Equivalent nodes in separate reference slices need not have the same
conditional probability distribution. In fact, identical conditional
probability distributions are impossible for nodes such as `Support_0' and
`Support_1' in Figure A.1, as `Support_0' has no parents it must
therefore contain a prior distribution, but `Support_1' has two (inter-slice)
parents, requiring a probability table conditioning on the states of nodes
`Support_0' and `Action_0'.
Configuration commands
The following sections cover the software's textual configuration and its
syntax. All the following configuration instructions are stored in the network
description, which is interpreted by the software when loading the `.dne'
file. This configuration information is split into separate sections
describing input, feature/evidence extraction, `watching' node beliefs,
defining default node states and defining parameters to be used in CPT
expressions. The start of each configuration section is signified by a full
stop (`.') followed by the section name. For example the `input' configuration
is started with the string ``.input'' followed by a new line.
Comments may be inserted after a `#' character. When this character is found
in the configuration description12.1, the
rest of that line is ignored.
This report uses some typesetting when describing the syntax used in the
following sections. Any section describing syntax is in this
typeface. Mandatory parameters are underlined, and
optional parameters are indicated in a italic typeface.

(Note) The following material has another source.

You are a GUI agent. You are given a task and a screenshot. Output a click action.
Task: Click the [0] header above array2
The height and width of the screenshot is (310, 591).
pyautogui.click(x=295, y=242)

Characters within the syntax that are neither underlined or italic are
required to be included as shown. The dots `...' signify a command or line
may be repeated many times.
Input
The .input configuration section describes how the data source is
organised, and in particular the number, sampling rate and voltage range (or
gain) of the Siesta datalogger's recording channels. In this project's
software implementation, this information should be copied from the Siesta's
configuration, as specified through the SiestaView program. The information in
the .input section is used to split the data into its separate
channels so it can be passed on to the feature extraction system.
.input
input-label sampling-rate gain;
...
- input-label
- This is an arbitrary name for a channel on
the Siesta datalogger, which is used by the feature and evidence extraction
filters to refer to data arriving on that channel. The name should start with
a alphabetical character, cannot contain any spaces and is not
case-sensitive.
- sampling-rate
- This is a positive integer specifying
the sampling rate of the channel, as set up on the Siesta datalogger using
the SiestaView program. Common sampling rates are 32 and 64, and 128
samples per second (Hertz or Hz).
- gain
- The gain value is a real number representing the
peak-to-peak voltage that the related Siesta data channel is set to. The
Siesta has a maximum signal peak-peak voltage of 0.5 Volts, which would be
specified using `0.5'.
.input
LHEEL 32 0.1;
RHEEL 32 0.1;
LTOE 32 0.1;
RTOE 32 0.1;
LACCEL 64 0.5;
RACCEL 64 0.5;
The input channel configuration section must include an entry for every active
channel on the datalogger, and should appear in the same order as the Siesta's
physical channel configuration. Even if data from a particular channel is not
being used, it should still appear with some `dummy' label name so that the
software knows which samples to ignore.
For the above example, if the siesta has sensors on channels 1, 2, 3, 4, 29,
and 30 (with all other channels disabled), the input labelled ``LHEEL'' will
receive data from the Siesta's channel 1 at 32Hz with a 100 mV peak-peak,
``RHEEL'' from channel 2 at 32Hz, ``LTOE'' channel 3, ``RTOE'' channel 4,
``LACCEL'' from channel 29 at 64Hz with a 500 mV peak-peak and ``RACCEL'' from
channel 30 at 64Hz12.2. Each channel description may span multiple lines, but must
always end in the `;' character.
Feature and evidence extraction
The feature/evidence extraction network is configured using a number of
`branch descriptions', each containing a list of statements which describe one
`branch' of the feature extraction network. A branch specifies one path data
from a particular input takes through the network of filtering functions. The
`data' used in the network consists of an integer sample value (like that
output from the Siesta), a real signal magnitude (calculated by each channel
input from the sample value and gain) and the sample's time. This data is
manipulated and output in different ways by different software filters.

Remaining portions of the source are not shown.